DeYoung also observes that modern inventions such as chewing gum and Diet Coke are ways that we can give into our appetites and personal desires but minimize the physical impact of our choices. The result is that we eat and drink ‘guilt free’ but we are still eating and drinking for our own personal gratification (147). Sin isn’t just crouching at the door; Gluttony is squatting in the stall because we let it in and regard its presence as no big deal.

What to do about our Gluttony

In the Christian tradition one way to become aware of the ways we are enslaved to appetites and unhealthily feeding them is to fast. Fasting reveals to us the things that control us. This is why many of us give up coffee, chocolate or alcohol during Lent. These are all good things to be enjoyed in their place but fasting from them reveals the ways in which we have allowed our desire and dependence on each to rule us. So fasting during Lent is one way to set the reset button on our appetites so we can freely enjoy all these things properly without being mastered by them.

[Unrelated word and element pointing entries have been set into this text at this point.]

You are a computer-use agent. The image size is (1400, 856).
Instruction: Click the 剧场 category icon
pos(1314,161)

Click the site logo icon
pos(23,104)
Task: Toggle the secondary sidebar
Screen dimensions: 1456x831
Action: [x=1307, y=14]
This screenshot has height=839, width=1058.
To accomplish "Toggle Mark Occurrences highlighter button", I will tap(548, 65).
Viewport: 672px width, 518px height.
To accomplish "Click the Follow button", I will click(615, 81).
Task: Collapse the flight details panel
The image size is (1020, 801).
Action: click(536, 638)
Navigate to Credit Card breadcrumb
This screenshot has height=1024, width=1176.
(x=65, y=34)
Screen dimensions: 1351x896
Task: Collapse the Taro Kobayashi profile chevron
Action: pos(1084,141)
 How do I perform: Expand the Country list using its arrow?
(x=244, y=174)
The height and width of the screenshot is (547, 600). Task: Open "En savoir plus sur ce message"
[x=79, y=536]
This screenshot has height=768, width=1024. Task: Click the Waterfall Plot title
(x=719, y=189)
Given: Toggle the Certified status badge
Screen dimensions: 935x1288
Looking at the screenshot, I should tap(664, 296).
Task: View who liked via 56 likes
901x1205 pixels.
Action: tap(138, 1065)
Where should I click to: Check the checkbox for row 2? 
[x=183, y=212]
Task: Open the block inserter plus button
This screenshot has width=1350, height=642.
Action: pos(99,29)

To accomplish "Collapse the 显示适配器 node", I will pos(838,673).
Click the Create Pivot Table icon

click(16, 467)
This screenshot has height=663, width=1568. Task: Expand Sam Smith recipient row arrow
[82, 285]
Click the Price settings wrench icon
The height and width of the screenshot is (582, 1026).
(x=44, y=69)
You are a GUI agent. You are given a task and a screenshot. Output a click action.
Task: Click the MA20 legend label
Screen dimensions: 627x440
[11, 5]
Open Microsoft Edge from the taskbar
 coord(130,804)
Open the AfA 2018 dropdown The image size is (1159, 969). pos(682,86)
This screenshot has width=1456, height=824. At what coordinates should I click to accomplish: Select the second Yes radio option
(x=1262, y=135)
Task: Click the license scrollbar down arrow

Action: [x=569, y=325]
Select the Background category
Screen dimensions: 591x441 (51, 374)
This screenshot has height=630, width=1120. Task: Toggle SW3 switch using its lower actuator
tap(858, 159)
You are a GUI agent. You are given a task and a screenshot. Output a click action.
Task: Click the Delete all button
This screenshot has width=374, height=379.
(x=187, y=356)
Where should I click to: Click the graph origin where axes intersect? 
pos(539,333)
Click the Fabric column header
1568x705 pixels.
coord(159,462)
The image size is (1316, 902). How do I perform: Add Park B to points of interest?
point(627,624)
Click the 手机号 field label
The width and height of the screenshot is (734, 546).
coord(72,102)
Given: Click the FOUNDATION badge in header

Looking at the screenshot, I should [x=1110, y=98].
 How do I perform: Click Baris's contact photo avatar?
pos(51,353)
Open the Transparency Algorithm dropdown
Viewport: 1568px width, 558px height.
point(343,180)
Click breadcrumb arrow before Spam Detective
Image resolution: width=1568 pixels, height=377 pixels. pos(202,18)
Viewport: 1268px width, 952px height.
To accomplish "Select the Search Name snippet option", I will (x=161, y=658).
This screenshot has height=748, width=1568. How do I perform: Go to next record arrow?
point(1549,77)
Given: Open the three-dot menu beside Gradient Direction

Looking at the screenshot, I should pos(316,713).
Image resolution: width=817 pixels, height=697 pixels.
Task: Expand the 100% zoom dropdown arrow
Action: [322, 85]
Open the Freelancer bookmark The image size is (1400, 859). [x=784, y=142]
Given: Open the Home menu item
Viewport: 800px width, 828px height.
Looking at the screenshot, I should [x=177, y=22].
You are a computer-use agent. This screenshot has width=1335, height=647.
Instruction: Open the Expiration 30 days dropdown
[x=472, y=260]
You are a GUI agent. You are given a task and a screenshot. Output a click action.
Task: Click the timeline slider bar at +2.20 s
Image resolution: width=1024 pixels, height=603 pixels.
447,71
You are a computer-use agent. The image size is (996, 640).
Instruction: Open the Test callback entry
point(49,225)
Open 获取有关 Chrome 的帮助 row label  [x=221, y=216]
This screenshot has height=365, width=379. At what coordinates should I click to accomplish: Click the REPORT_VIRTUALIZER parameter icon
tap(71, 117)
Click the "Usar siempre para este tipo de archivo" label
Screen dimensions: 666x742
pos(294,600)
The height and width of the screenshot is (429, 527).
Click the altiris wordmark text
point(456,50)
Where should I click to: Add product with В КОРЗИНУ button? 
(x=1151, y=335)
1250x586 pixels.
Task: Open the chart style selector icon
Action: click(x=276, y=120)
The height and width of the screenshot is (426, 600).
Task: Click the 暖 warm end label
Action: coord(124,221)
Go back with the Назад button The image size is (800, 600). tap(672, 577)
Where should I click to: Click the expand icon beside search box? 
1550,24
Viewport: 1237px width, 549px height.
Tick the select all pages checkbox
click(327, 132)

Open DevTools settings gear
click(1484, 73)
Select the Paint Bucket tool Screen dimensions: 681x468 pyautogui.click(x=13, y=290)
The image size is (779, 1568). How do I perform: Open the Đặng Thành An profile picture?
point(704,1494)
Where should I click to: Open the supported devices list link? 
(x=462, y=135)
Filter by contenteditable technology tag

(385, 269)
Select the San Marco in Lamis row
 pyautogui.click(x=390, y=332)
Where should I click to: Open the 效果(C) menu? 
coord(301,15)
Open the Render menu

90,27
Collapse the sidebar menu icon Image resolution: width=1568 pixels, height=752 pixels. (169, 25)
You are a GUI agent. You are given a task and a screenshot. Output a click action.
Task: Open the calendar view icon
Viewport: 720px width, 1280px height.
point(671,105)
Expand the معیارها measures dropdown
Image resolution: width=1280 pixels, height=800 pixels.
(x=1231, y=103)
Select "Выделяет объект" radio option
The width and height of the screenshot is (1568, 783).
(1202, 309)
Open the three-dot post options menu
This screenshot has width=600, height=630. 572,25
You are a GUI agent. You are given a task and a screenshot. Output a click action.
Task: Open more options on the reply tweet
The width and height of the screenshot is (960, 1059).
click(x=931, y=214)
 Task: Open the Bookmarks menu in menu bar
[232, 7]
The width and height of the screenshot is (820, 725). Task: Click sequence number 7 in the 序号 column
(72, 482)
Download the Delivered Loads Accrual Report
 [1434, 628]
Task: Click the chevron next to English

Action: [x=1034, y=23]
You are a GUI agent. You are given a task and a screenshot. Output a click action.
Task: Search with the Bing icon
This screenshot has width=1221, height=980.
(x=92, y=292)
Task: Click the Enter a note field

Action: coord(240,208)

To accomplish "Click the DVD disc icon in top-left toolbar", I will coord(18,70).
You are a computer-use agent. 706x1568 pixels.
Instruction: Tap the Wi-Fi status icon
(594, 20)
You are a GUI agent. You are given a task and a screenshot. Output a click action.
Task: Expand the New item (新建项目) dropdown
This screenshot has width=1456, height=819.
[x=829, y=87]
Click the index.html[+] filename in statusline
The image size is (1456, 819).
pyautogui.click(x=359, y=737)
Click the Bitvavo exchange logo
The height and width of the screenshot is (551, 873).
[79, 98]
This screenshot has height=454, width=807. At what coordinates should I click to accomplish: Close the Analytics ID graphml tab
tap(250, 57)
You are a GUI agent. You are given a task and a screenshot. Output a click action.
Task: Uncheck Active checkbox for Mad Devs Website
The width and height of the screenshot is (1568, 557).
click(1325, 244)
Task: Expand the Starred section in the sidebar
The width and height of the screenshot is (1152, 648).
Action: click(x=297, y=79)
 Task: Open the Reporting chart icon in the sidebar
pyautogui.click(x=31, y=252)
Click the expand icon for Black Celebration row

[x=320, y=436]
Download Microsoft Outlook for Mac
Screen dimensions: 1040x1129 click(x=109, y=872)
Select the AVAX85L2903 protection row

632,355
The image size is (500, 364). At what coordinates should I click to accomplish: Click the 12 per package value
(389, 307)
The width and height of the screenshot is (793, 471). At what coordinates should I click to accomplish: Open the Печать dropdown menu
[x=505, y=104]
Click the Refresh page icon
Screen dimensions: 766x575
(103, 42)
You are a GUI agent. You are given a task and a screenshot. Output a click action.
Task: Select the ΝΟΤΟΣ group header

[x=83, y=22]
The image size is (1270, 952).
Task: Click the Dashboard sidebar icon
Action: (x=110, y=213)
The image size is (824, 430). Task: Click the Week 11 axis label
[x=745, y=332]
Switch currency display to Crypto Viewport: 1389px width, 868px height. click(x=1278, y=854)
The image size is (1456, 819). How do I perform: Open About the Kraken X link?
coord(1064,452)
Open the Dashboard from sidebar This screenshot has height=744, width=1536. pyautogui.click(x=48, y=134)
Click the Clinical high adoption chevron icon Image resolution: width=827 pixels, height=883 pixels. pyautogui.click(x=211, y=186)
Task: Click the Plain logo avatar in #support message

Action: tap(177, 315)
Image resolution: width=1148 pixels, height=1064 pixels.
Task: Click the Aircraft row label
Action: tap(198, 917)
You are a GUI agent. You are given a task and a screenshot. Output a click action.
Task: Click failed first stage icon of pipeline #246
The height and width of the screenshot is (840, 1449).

Kallistos Ware describes the value of a Lenten fast:

The Primary aim at fasting is to make us conscious of our dependence on God. If practiced seriously, the Lenten abstinence from food… involves a considerable measure of real hunger, and also a feeling of tiredness and physical exhaustion. The purpose of this is to lead us in turn to a sense of inward brokenness and contrition; to bring us, that is, to the point where we feel the full force of Christ’s statement, “Without me you can do nothing” (John 15:5).
If we always take our fill of food and drink, we easily grow confident in our own abilities, aquiring a false sense of autonomy and self-sufficiency. The observance of a physical fast undermines this sinful complacency (quoted in Glittering Vices, 157).

The Virtue of Temperance

The goal of fasting is not simply to eat less but to be content in God. While I agree with Ware and DeYoung above about how fasting breaks the bonds of Gluttony in us, fasting is a step on the journey towards finding contentment in God. A severe fast would be an over-correction and would do little to reign in our appetites. The virtue of Temperance implies appropriate self restraint not heroic asceticism. John Cassian records some sound advice from one of the Desert fathers:

We must rapidly ensure that we do not slide into danger on account of the urge for bodily pleasure. We must not anticpate food before the time for it and we must not overdo it; on the other hand, when the due hour comes, we must have our food and our sleep, regardless of our reluctance. Each battle is raised by the devil. Yet too much restraint can be more harmful than a satisfied appetite. Where the latter is concerned, one may, as a result of saving compunction, move on to a measured austerity. But with the former this is impossible (John Cassian, Conferneces-Classics of Western Spirituality, 76).

So I recommend for you and for me that we overcome Gluttony through gentle discipline, curbing our appetites so that they do not master us. I personally didn’t give up anything food related this Lent, but in small ways I am looking for ways to guard against Gluttony and enjoy God’s good things without being controlled by them.